You're also assuming that noone could get some diesel with bio in it, in the winter. I whole-heartedly believe that up north. That would be suicide by gel.
However if you come down outta the great white north there, you will see that bio blends are still sold where it can and does get cold sometimes in the winter. There's actually a local station that does here and it has plugged up in the winter. Unless my employee was lying about where he bought fuel after the truck died 50 miles away and 40 degrees colder. (A person here, on the right day could go from +40F to 0 F or +30 to -20F in less than 1/4 tank of fuel if going from the coast to the mountains)

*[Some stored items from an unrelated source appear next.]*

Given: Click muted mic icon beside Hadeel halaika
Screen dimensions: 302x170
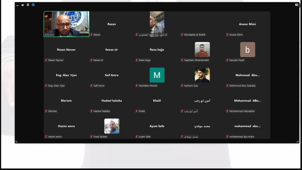Looking at the screenshot, I should [91, 111].
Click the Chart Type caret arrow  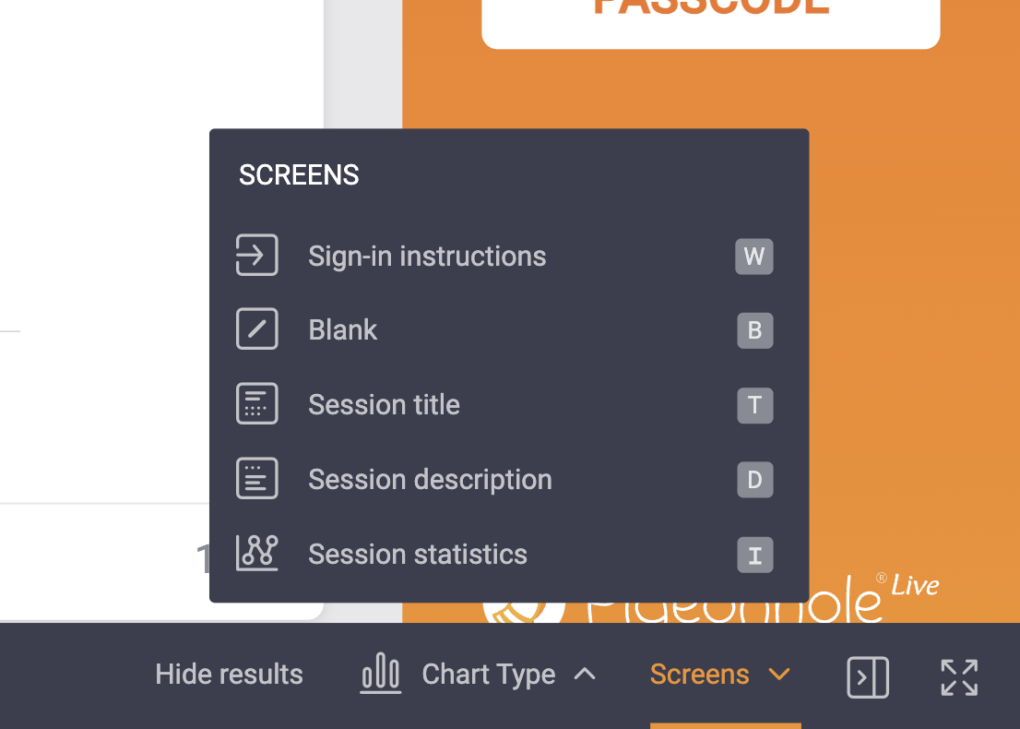(584, 675)
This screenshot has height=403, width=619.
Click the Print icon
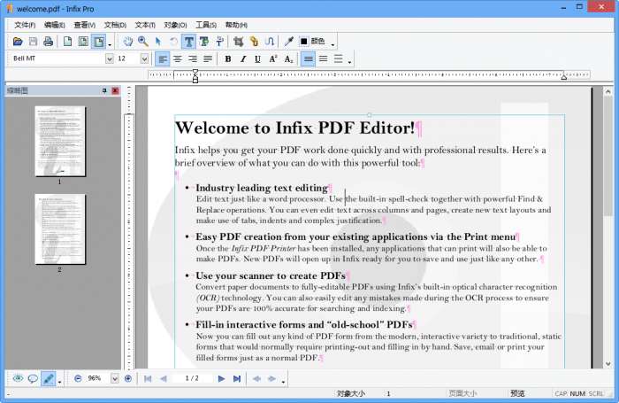[49, 42]
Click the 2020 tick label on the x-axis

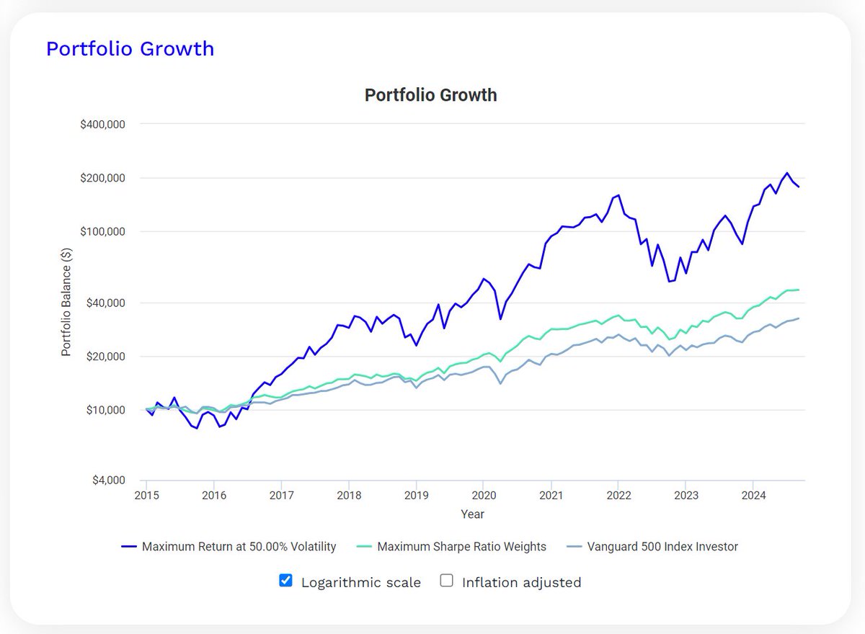pyautogui.click(x=483, y=495)
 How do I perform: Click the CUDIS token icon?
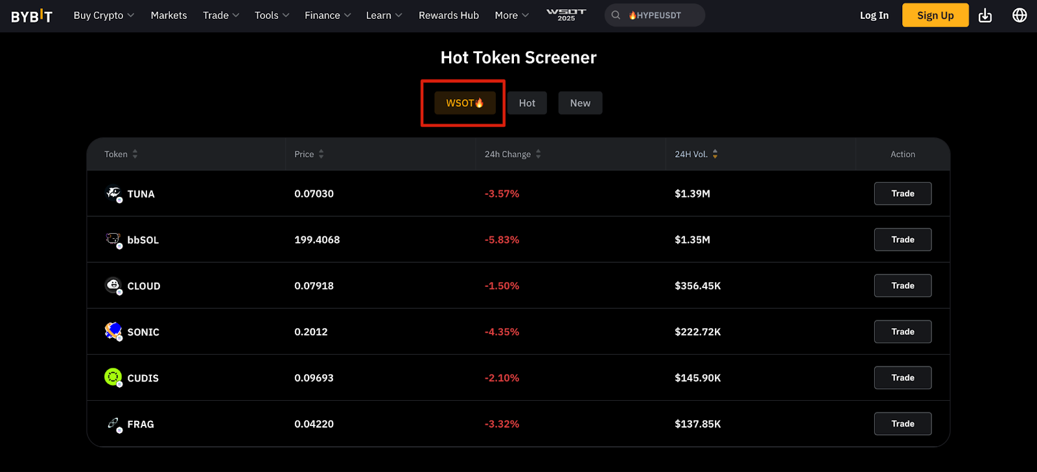click(x=113, y=377)
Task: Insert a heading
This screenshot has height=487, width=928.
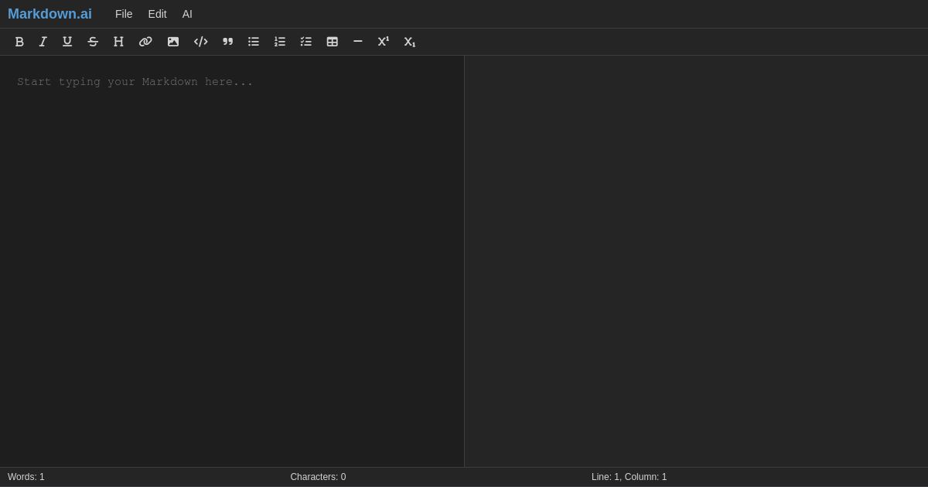Action: [118, 42]
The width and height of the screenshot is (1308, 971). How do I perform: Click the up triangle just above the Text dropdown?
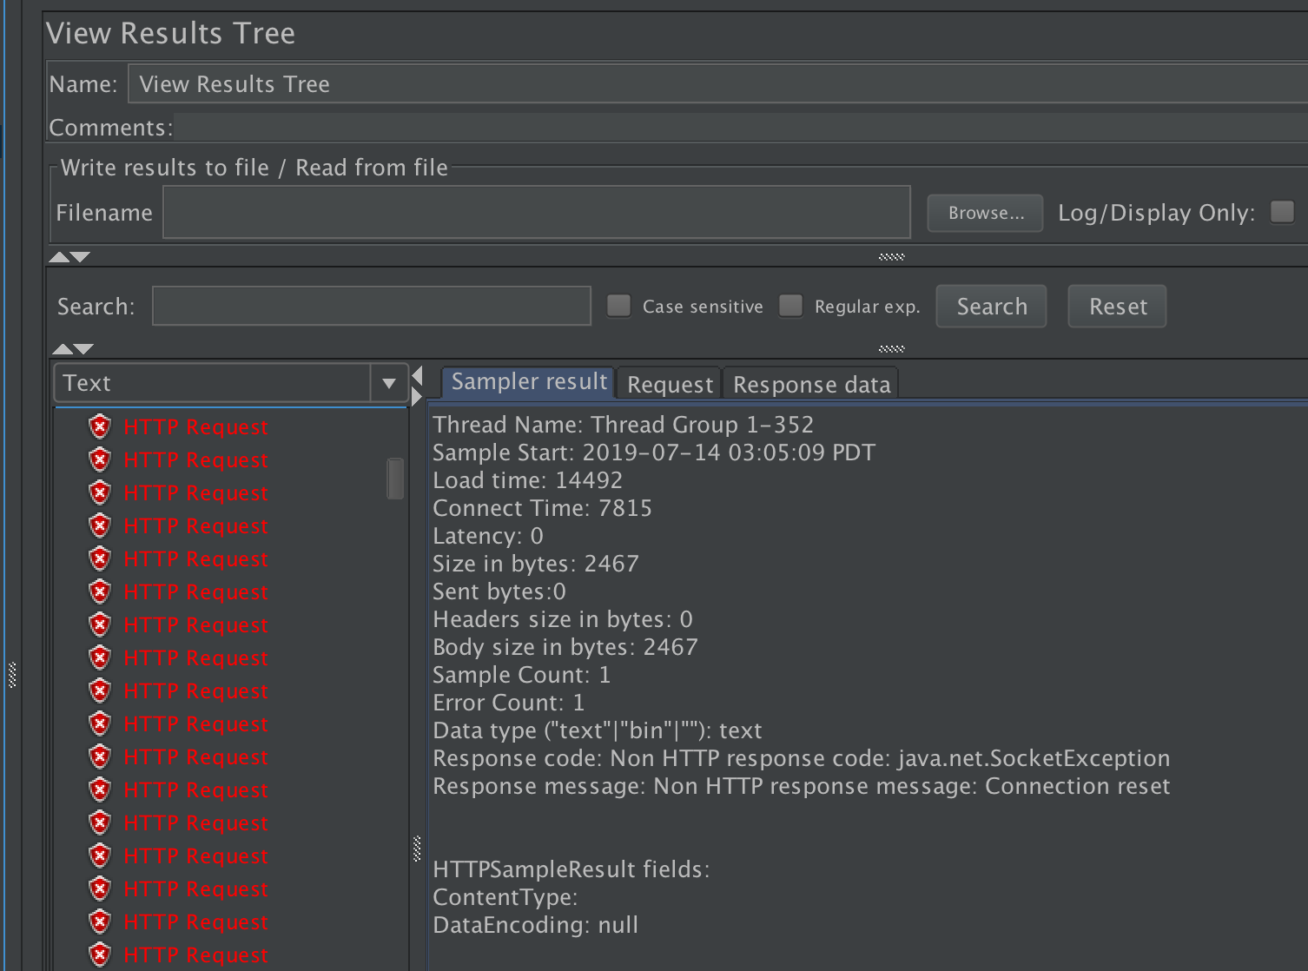point(63,349)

PS, pump mounted filters and hoses to get the stuff into your truck are not underground. Guessing they cool to ambient temp pretty quick once there's no fuel flowing through them?

Back on topic, since you do this for a living. Is fuel blended for winter temperatures where it's needed? Yes or no question.
Listen, I work in the industry, have for 20 years. I didn't assume or misinterpret anything, just replying to what you wrote. The company I work for has refineries in Canada and the US, been to many of them. The engineering firm that designed our loading/blending facility is in the US, your home state in fact. They also do the engineering work for the big refineries you are probably getting your fuel from (Cherry Point, Anacortes etc.). Take my experience or leave it, your call. I'm not getting into a pissing match with a guy who bases his opinion on an employee who may be lying about where he filled up with bio diesel.

Yes refineries adjust operations to produce lighter yields in colder months, we start optimizing for winter production during the summer months.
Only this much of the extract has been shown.